Suggestions for Peripheral Intervention
While our main purpose in the cardiac cath lab is diagnostic and interventional cardiology, we are seeing a great many peripheral cases being performed. The risk factors of coronary artery disease and peripheral arterial disease (PAD) overlap and it makes sense to screen and perform interventions on patients when indicated. Patients that have known coronary disease should also be evaluated for PAD.
Some of the peripheral cases we perform include chronic total occlusions (CTOs) of the superficial femoral artery (SFA) (Figure 1-2). It may take some time crossing with a wire or crossing device on the proximal cap of the CTO. If trying to cross the CTO cannot be accomplished on the proximal cap of the SFA, gaining access distally may be a better option. Gaining access from a pedal or popliteal artery site is becoming more common. As we perform these interventions, we have access to the distal vessels to manipulate the guidewire up through the CTO from the distal cap first. Crossing the CTO with success from the distal cap works nicely most of the time. We have seen that the distal cap of the occlusion tends to be more crossable than the proximal cap. Once crossed and with verification that the wire is in the lumen of the vessel, the decision is made on what size sheath will be inserted. Depending on whether there are multiple lesions other than the CTO of the SFA, and whether your working access point is going to be from the distal access or from the femoral area, it might require a larger-size sheath. If you choose to work from the femoral area that is probably already accessed from the diagnostic films, then wiring through the lesion and into the sheath that is already across the bifurcation of the iliacs is a good method. Since your wire will be exchange length, grasping the wire tip is easily done. This way, you always have wire access during the entire procedure. The physician’s interventional plans determine the course of action that will be taken. If your interventional plans require you to use a smaller or larger wire (depending on what wire is used to make the initial crossing), the wire can always be exchanged out for a different size. Once the CTO is opened with a balloon, you can always change out the wire using a catheter such as the Seeker Crossing Support catheter (Bard PV) (or the physician’s preferred catheter). This is normally done if the physician decides to use an intravascular ultrasound (IVUS) catheter or any other device that requires the wire to be changed out (Volcano has both an .014 and .038 IVUS catheter).

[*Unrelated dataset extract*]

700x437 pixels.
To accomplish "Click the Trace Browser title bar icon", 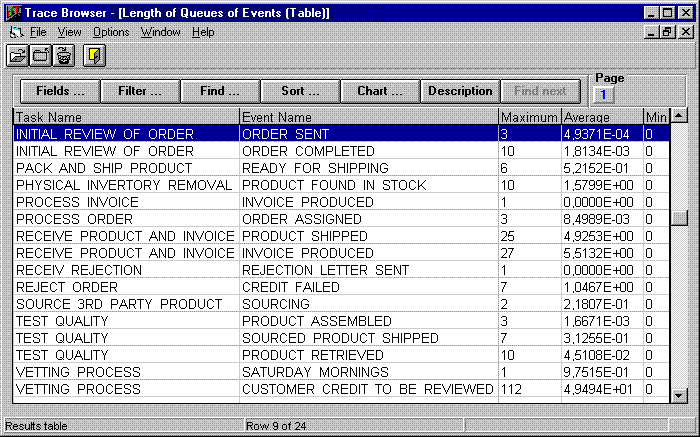I will click(x=14, y=14).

Once your intervention is finished, you will have two access points to close. If your femoral access point is suitable for a closure device, it is always a good way to close the artery. However, since these patients have peripheral disease, that area might not be suitable. If you used an access device such as Axera 2 (Arstasis, Inc.) in the beginning of the case, then waiting the appropriate time for the anticoagulation therapy before pulling the sheath is an acceptable choice. For your distal access point (such as pedal access), holding correct pressure is key. If the access was at the popliteal area, holding pressure must be with accurate precision. The technique for holding pressure at the popliteal site is up to the physician and the individual holding pressure. I use both hands when holding pressure at the popliteal site. I place my fingers directly on the artery and my hands wrapped around the leg (Figure 3). There are other acceptable ways of applying pressure as well. It depends on your facility and physician. Since holding at the popliteal site is different than holding pressure at other areas, you want to watch the area closely to ensure there is no bleeding behind the knee area. If bleeding occurs, there are a few options to stop it, including placing a covered stent at the access point to avoid surgery.
There are multiple access points that can be used for interventional access. If trying to cross an ostial iliac lesion, another access point is through the arm. Occasionally, if there is an ostial lesion of the iliac artery, using a crossover catheter (Cordis) might not supply enough support. If accessed from the arm, a long sheath can be placed closer to the lesion for more support.
These are a few techniques that are used in our lab. There are a number of ways to intervene on lesions and I have shared our experience with a few methods. If you are interested in more techniques or areas of interest for peripheral cases, I would be happy to assist.